**Texte fourni**:
----------

Jusque la fin de sa vie, Abdelkrim el-Khattabi continuera à envoyer, depuis ses différents exils, au Cheikh Mohand ben Messaoud Ababou des chapelets et des tapis de prière, preuves de leur profonde amitié. De même Mohand ben Messaoud Ababou entretiendra jusque sa disparation une relation familiale avec le docteur Omar el Khattabi (cousin de Abdelkrim el-Khattabi) et le colonel Abdeslam EL KHATTABI (fils de Abdelkrim el-Khattabi) ancien directeur Ecole Royale militaire de Ahermoumou (successeur à ce poste du futur général Driss Ben Omar, et prédécesseur de quelques années du lieutenant colonel M'hamed Ababou).

----------

**Consigne**:
Répondez aux questions suivantes d'après le texte sur Abdelkrim el-Khattabi :
1. Quels objets Abdelkrim el-Khattabi envoyait-il au Cheikh Mohand ben Messaoud Ababou ?
2. Quel lien de parenté unit le docteur Omar el Khattabi à Abdelkrim el-Khattabi ?
3. Qui a précédé le colonel Abdeslam El Khattabi à la direction de l'École royale militaire d'Ahermoumou ?
Les enregistrements n'interviennent en rien dans cet exercice.

----------

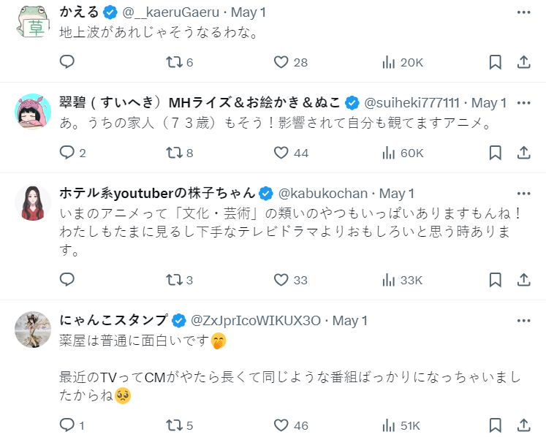Like the tweet from @suiheki777111
The height and width of the screenshot is (437, 546).
(281, 153)
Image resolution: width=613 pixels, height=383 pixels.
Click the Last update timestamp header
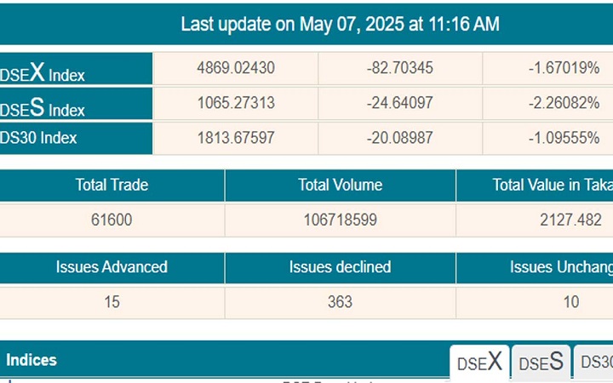[x=340, y=24]
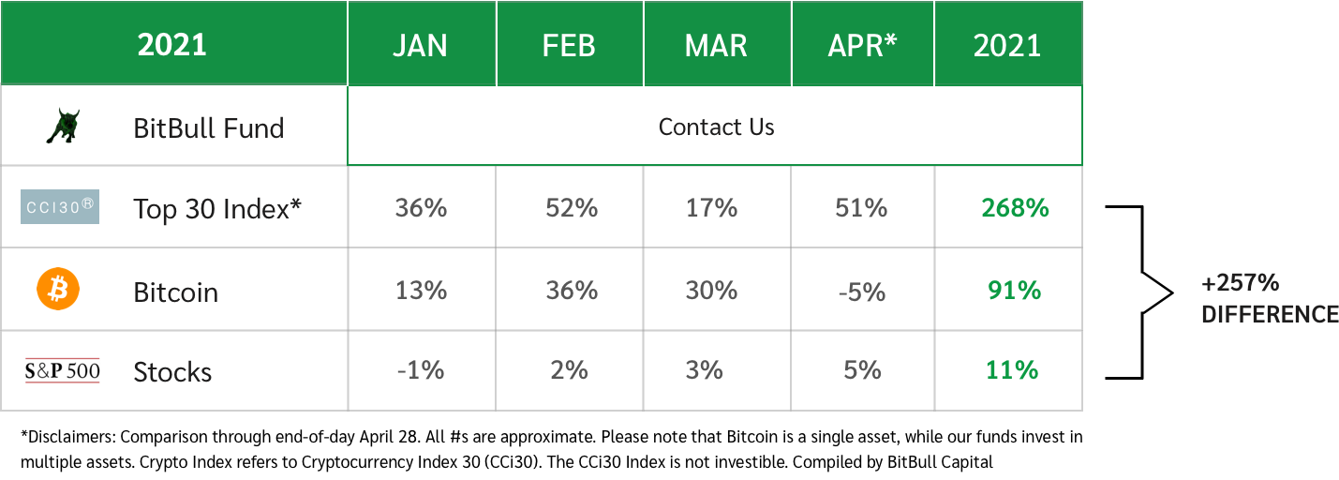Click the BitBull Fund bull logo

pos(62,127)
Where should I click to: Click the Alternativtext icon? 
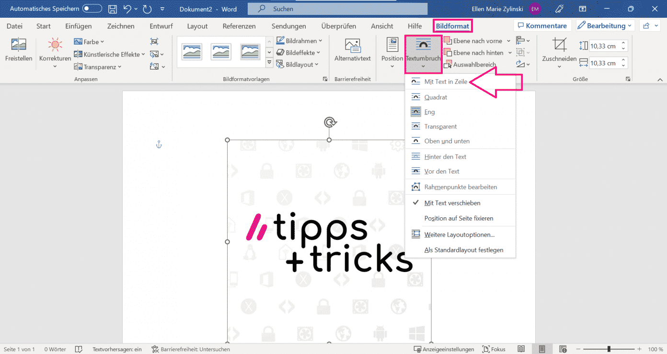coord(352,46)
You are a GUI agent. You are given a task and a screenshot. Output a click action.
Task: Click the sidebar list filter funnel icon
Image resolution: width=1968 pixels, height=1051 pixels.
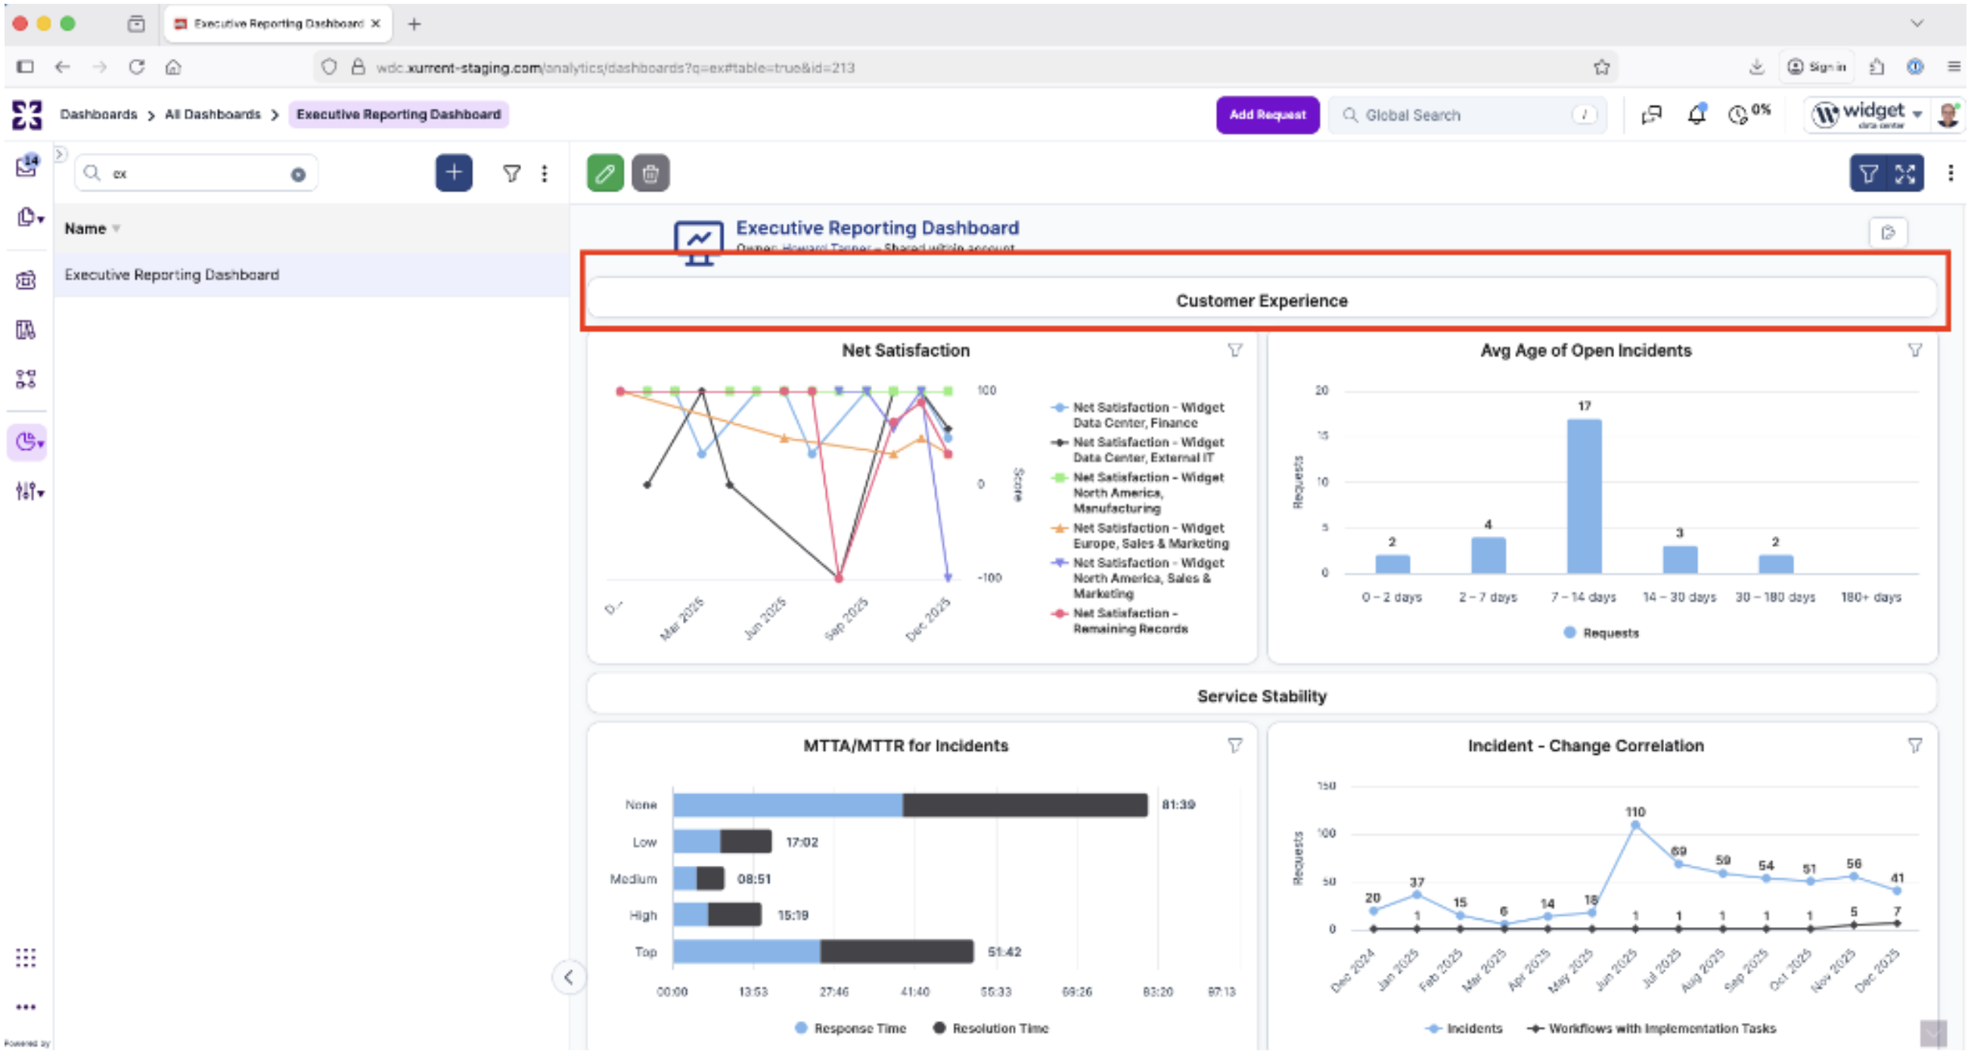tap(511, 173)
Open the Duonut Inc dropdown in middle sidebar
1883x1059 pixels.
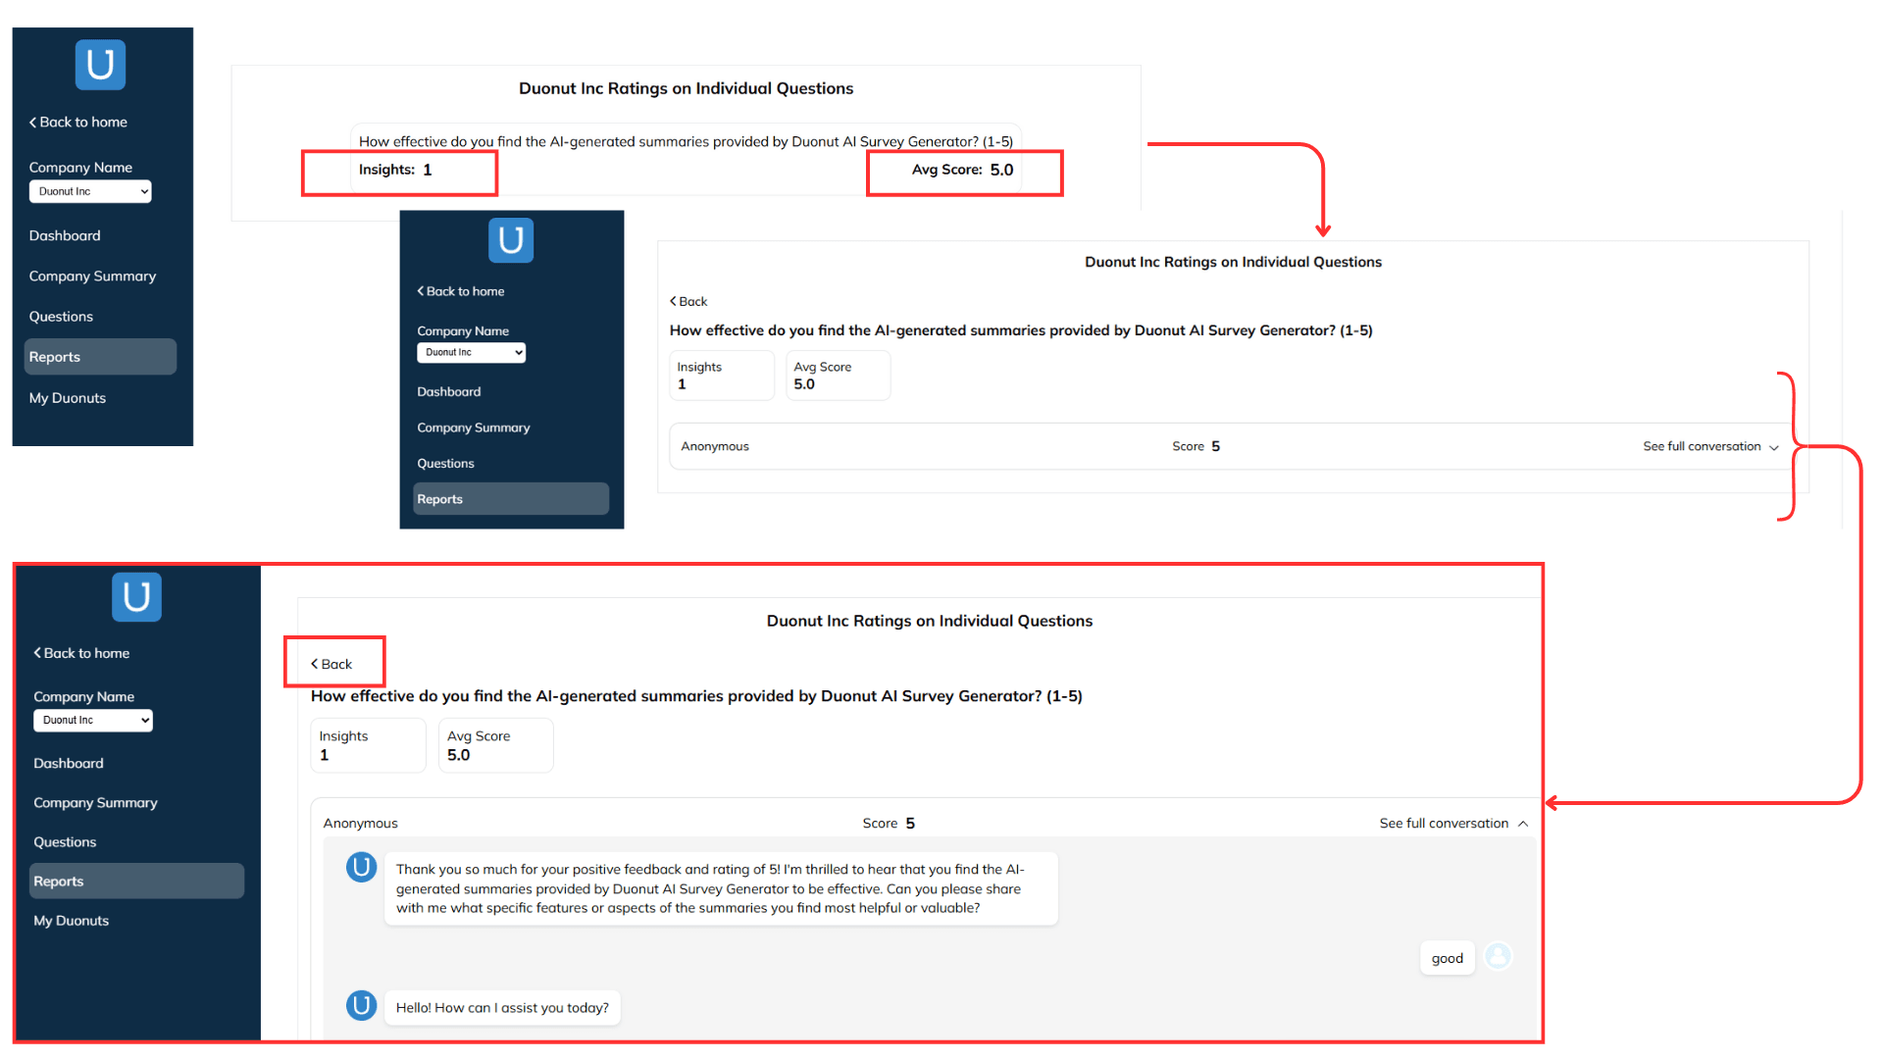tap(471, 352)
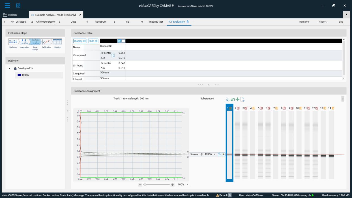Screen dimensions: 352x198
Task: Open the Calibration evaluation step
Action: point(46,42)
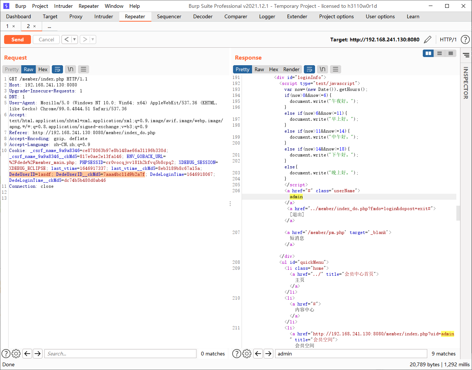472x370 pixels.
Task: Open Repeater help question mark icon
Action: (x=465, y=39)
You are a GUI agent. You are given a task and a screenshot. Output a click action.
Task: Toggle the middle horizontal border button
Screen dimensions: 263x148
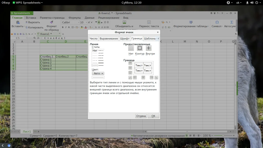(130, 68)
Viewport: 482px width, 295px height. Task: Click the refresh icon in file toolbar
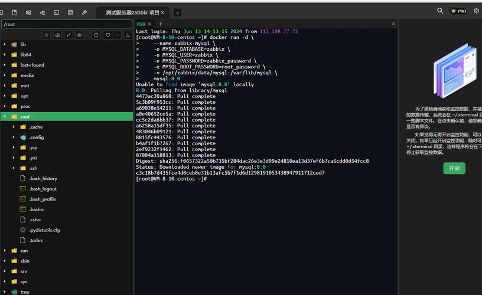[96, 35]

----------

**Solution**:
1. Des chapelets et des tapis de prière.
2. Il est son cousin.
3. Le futur général Driss Ben Omar.